Но как он терзает меня… le Butor! как он изобретателен в своих оскорблениях! как он умеет повернуть нож в не зажившей еще ране!

На днях — это было в день моего рождения (hélas! твоей pauvre mère исполнилось сорок лет, mon enfant![263]) — он является прямо в мой будуар.

— Честь имею поздравить!

Я молчу.

— Сорок годков изволили получить! Самая, значит, пора!

Я делаю чуть заметный знак нетерпения.

— По Бальзаку, это именно настоящая пора любви. Удивительно, говорят, как у этих сорокалетних баб оно знойно выходит…

— Только не для вас! — холодно ответила я и, окинув его презрительным взглядом, поспешила запереться у себя в спальной.

Я не знаю, какой эффект произвел на него мой ответ (Маша, моя горничная, уверяет, что у него даже губы побелели от злости), но я очень отчетливо слышала, как он несколько раз сряду произнес мне вдогонку:

— Заставлю-с! заставлю-с! заставлю-с!

И таким образом — почти ежедневно. Я каждое утро слышу его неровные шаги, направляющиеся к моей комнате, и жду оскорбления. Однажды — это был памятный для меня день, Serge! — он пришел ко мне, держа в руках листок «Городских и иногородных афиш» (c’est la seule nourriture intellectuelle qu’il se permet, l’innocent![264]).

— Ну-с вот и чизльгёрстский философ околел!* — сказал он, посылая мне в упор свою пьяную улыбку.

— Как? кто?
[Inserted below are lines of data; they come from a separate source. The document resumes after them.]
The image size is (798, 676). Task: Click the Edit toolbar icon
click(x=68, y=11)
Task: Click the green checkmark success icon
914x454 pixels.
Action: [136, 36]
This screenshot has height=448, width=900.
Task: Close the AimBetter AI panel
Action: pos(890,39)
Он? — только могла я произнести.

— Да-с! он-с. Седанский герой-с; ваш… Il a nommé la chose… le monstre![265] Он не пощадил ничего… даже этого славного воспоминания моей жизни!

Je le confesse[266], я была неделикатна. Я вцепилась ногтями в его лицо, но, впрочем, сию же минуту опамятовалась и убежала от него. Я целый час была как сумасшедшая! Я думала, что он нарочно обманывает, дразнит меня! Но вслед за тем — конечно, из жестокого желания не оставить во мне никакого сомнения — он прислал мне с Машей листок… Это была правда! Он умер! Сперва Морни, потом Персиньи… наконец ОН!! Целый рой сновидений пронесся предо мной… le rêve doré de mon passé![267] Я, как безумная, бегала по зале и все напевала: «Ah! j’ai un pied qui r’mue» [268] мотив кадрили, которая тогда решила мою участь.* Я помню, на мне было платье совсем как из воздуха: des bouillonées, des bouillonées et puis encore des bouillonées, toujours des bouillonées… En un mot, tout-à-fait frou-frou…[269] ОН подошел ко мне и сказал: «Quelle gorge adorable»[270] — и только! Но при этом он посмотрел на меня, как только он один умел смотреть… Это продолжалось не более одной минуты, но участь моя была навсегда решена… Но зачем растравлять воспоминанием еще дымящуюся рану!.. Одним словом, я до того увлеклась моими воспоминаниями, что даже не заметила, что Butor стоит в дверях и во все горло хохочет. У него все лицо распухло от глубоких царапин, которые сделали мои ногти; il était ignoble, dégoûtant, immonde…[271]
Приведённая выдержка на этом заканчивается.